Task instructions >>
Please return everything in the material from the line containing "Click the arrow between 尾鷲神社 and 古道センター" down to the line containing "tap(263, 324)", both included, copied without any change. Leave the pictures out.

Given data >>
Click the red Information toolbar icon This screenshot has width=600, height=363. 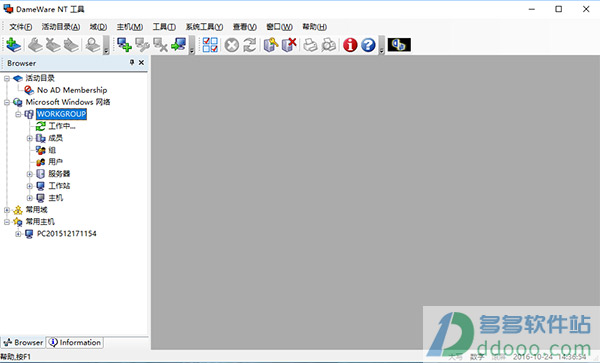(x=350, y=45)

---

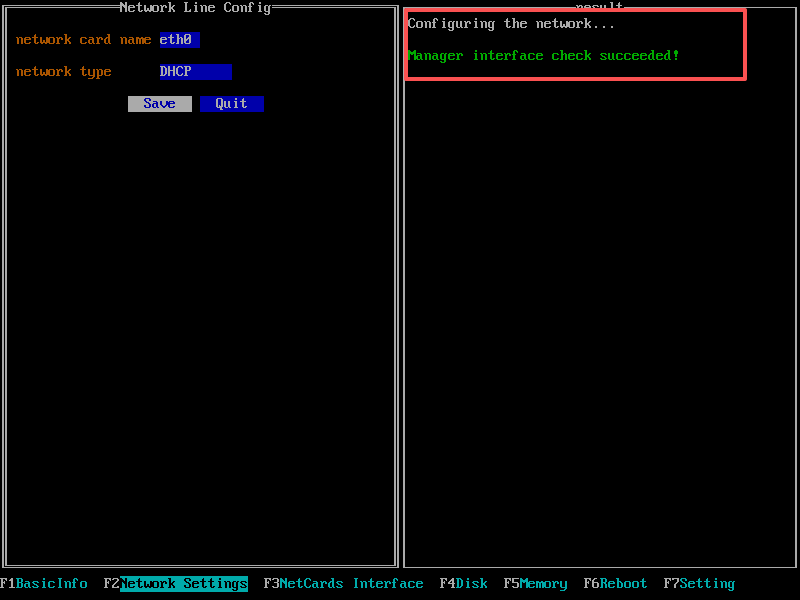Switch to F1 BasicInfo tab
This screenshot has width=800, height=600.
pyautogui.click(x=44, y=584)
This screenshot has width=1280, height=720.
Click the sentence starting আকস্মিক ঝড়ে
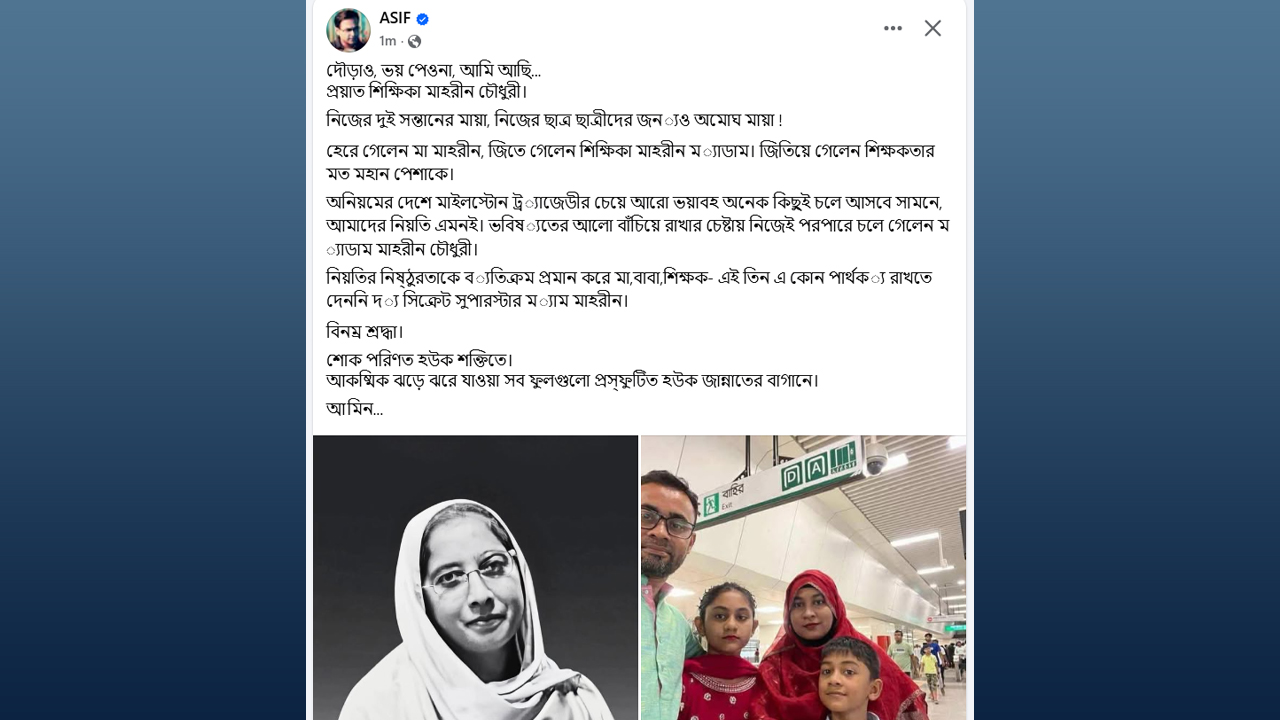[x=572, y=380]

...

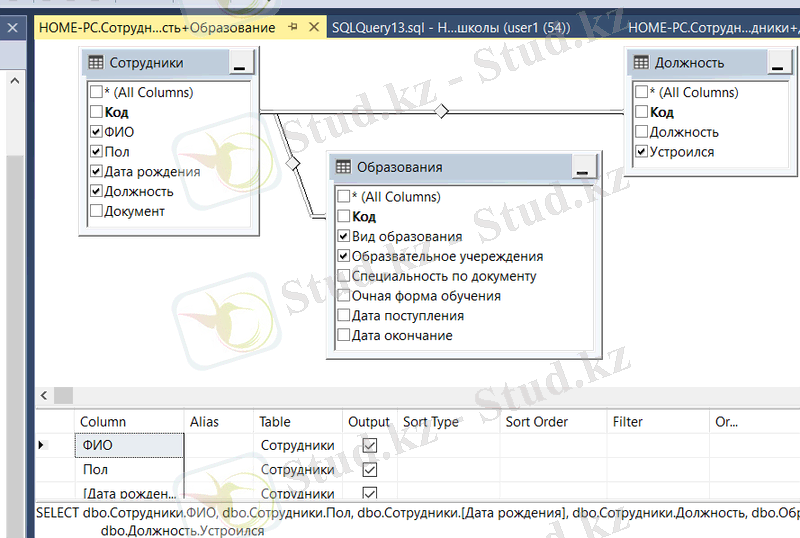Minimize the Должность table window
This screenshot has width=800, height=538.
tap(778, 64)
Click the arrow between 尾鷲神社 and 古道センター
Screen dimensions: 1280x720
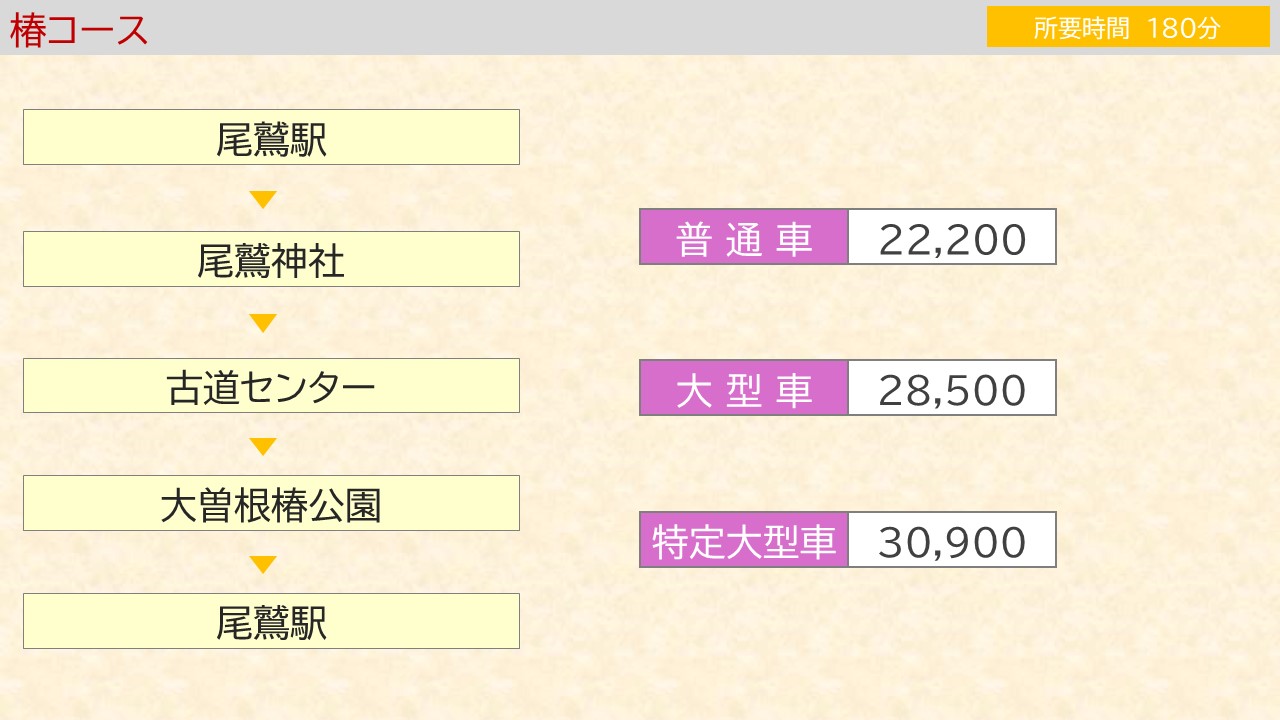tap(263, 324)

Answer to this exercise >>
Click the arrow between 尾鷲神社 and 古道センター
Screen dimensions: 1280x720
tap(263, 324)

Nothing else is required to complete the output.